### TASK DETAILS
Output every entry exactly as given.

(Collected data entries)

--- START ---

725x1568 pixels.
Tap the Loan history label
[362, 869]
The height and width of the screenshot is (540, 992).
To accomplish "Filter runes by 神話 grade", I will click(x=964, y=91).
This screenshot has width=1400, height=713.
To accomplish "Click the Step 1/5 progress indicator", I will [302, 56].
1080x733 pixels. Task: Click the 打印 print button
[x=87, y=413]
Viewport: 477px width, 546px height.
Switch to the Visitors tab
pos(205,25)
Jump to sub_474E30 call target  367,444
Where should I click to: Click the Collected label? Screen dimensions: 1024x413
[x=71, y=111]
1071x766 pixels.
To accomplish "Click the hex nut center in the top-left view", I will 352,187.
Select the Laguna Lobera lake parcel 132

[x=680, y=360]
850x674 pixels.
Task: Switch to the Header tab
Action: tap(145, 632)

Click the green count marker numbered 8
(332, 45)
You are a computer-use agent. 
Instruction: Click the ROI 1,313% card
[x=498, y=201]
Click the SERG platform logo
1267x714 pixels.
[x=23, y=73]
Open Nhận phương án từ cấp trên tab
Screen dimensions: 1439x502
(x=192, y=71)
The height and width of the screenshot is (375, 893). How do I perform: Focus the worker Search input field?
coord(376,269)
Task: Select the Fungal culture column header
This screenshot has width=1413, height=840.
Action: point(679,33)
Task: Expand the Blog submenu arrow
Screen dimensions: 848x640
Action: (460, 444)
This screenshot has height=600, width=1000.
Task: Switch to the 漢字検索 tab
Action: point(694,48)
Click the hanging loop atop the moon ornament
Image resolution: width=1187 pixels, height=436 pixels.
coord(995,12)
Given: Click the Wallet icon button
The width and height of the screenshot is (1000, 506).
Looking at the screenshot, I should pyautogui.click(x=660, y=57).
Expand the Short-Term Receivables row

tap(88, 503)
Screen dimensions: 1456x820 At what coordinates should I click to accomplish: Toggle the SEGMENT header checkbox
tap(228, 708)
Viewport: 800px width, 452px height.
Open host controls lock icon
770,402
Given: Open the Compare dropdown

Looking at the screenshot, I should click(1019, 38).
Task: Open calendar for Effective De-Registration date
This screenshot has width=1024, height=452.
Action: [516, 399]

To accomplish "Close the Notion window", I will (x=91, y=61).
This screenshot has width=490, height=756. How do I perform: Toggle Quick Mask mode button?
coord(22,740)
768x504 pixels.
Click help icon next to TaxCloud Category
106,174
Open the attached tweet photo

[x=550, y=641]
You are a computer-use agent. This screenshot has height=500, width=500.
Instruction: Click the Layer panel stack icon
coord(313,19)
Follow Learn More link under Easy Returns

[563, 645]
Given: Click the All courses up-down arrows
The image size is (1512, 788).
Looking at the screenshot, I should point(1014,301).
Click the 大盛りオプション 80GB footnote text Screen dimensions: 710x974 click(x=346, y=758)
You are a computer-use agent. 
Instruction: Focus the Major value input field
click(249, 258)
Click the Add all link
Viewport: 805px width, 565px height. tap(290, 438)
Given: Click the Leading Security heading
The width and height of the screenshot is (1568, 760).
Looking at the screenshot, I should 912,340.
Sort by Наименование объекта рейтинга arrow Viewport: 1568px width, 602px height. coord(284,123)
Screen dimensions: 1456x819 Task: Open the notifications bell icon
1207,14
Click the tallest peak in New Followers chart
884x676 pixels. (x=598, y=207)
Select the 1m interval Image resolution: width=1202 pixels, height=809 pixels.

--- END ---

### SOLVED PROBLEM
725x1568 pixels.
Tap the Loan history label
[362, 869]
The height and width of the screenshot is (540, 992).
To accomplish "Filter runes by 神話 grade", I will click(x=964, y=91).
This screenshot has width=1400, height=713.
To accomplish "Click the Step 1/5 progress indicator", I will [302, 56].
1080x733 pixels. Task: Click the 打印 print button
[x=87, y=413]
Viewport: 477px width, 546px height.
Switch to the Visitors tab
pos(205,25)
Jump to sub_474E30 call target  367,444
Where should I click to: Click the Collected label? Screen dimensions: 1024x413
[x=71, y=111]
1071x766 pixels.
To accomplish "Click the hex nut center in the top-left view", I will 352,187.
Select the Laguna Lobera lake parcel 132

[x=680, y=360]
850x674 pixels.
Task: Switch to the Header tab
Action: tap(145, 632)

Click the green count marker numbered 8
(332, 45)
You are a computer-use agent. 
Instruction: Click the ROI 1,313% card
[x=498, y=201]
Click the SERG platform logo
1267x714 pixels.
[x=23, y=73]
Open Nhận phương án từ cấp trên tab
Screen dimensions: 1439x502
(x=192, y=71)
The height and width of the screenshot is (375, 893). How do I perform: Focus the worker Search input field?
coord(376,269)
Task: Select the Fungal culture column header
This screenshot has width=1413, height=840.
Action: point(679,33)
Task: Expand the Blog submenu arrow
Screen dimensions: 848x640
Action: (460, 444)
This screenshot has height=600, width=1000.
Task: Switch to the 漢字検索 tab
Action: point(694,48)
Click the hanging loop atop the moon ornament
Image resolution: width=1187 pixels, height=436 pixels.
coord(995,12)
Given: Click the Wallet icon button
The width and height of the screenshot is (1000, 506).
Looking at the screenshot, I should pyautogui.click(x=660, y=57).
Expand the Short-Term Receivables row

tap(88, 503)
Screen dimensions: 1456x820 At what coordinates should I click to accomplish: Toggle the SEGMENT header checkbox
tap(228, 708)
Viewport: 800px width, 452px height.
Open host controls lock icon
770,402
Given: Open the Compare dropdown

Looking at the screenshot, I should click(1019, 38).
Task: Open calendar for Effective De-Registration date
This screenshot has width=1024, height=452.
Action: [516, 399]

To accomplish "Close the Notion window", I will (x=91, y=61).
This screenshot has width=490, height=756. How do I perform: Toggle Quick Mask mode button?
coord(22,740)
768x504 pixels.
Click help icon next to TaxCloud Category
106,174
Open the attached tweet photo

[x=550, y=641]
You are a computer-use agent. This screenshot has height=500, width=500.
Instruction: Click the Layer panel stack icon
coord(313,19)
Follow Learn More link under Easy Returns

[563, 645]
Given: Click the All courses up-down arrows
The image size is (1512, 788).
Looking at the screenshot, I should point(1014,301).
Click the 大盛りオプション 80GB footnote text Screen dimensions: 710x974 click(x=346, y=758)
You are a computer-use agent. 
Instruction: Focus the Major value input field
click(249, 258)
Click the Add all link
Viewport: 805px width, 565px height. tap(290, 438)
Given: Click the Leading Security heading
The width and height of the screenshot is (1568, 760).
Looking at the screenshot, I should 912,340.
Sort by Наименование объекта рейтинга arrow Viewport: 1568px width, 602px height. coord(284,123)
Screen dimensions: 1456x819 Task: Open the notifications bell icon
1207,14
Click the tallest peak in New Followers chart
884x676 pixels. (x=598, y=207)
Select the 1m interval Image resolution: width=1202 pixels, height=809 pixels.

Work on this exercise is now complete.